→ Requirement: Among the entries, find each line that includes the string "agent" and list it.

* * * * * * * * *

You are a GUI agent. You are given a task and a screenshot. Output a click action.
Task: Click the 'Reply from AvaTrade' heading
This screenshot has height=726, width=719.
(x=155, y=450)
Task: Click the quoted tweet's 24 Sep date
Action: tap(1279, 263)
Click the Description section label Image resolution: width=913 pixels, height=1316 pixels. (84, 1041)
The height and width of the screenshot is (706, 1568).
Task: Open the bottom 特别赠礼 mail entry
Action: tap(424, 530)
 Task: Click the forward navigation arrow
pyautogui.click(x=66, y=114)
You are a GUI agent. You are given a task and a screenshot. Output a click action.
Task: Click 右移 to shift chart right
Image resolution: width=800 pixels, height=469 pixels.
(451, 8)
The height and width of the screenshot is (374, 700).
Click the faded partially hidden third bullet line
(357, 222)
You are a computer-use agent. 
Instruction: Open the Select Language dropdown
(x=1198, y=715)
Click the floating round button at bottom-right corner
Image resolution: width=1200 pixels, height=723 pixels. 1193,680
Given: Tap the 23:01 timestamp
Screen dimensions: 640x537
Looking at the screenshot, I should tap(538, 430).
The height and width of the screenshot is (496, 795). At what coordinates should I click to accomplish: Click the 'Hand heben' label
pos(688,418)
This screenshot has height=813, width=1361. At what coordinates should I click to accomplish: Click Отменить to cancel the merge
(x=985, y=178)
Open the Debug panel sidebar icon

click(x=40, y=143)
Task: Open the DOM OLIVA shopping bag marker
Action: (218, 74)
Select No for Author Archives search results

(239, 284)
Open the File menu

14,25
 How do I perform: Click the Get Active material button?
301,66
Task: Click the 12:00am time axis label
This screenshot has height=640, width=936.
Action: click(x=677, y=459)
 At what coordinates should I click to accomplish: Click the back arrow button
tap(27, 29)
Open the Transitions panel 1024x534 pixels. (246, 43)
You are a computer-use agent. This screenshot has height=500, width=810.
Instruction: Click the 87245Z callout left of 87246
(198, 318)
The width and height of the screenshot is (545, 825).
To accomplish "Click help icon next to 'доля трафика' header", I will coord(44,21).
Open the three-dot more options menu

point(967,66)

* * * * * * * * *

→ Answer for this exercise:
You are a GUI agent. You are given a task and a screenshot. Output a click action.
You are a GUI agent. You are given a task and a screenshot. Output a click action.
You are a computer-use agent. 
You are a computer-use agent. This screenshot has height=500, width=810.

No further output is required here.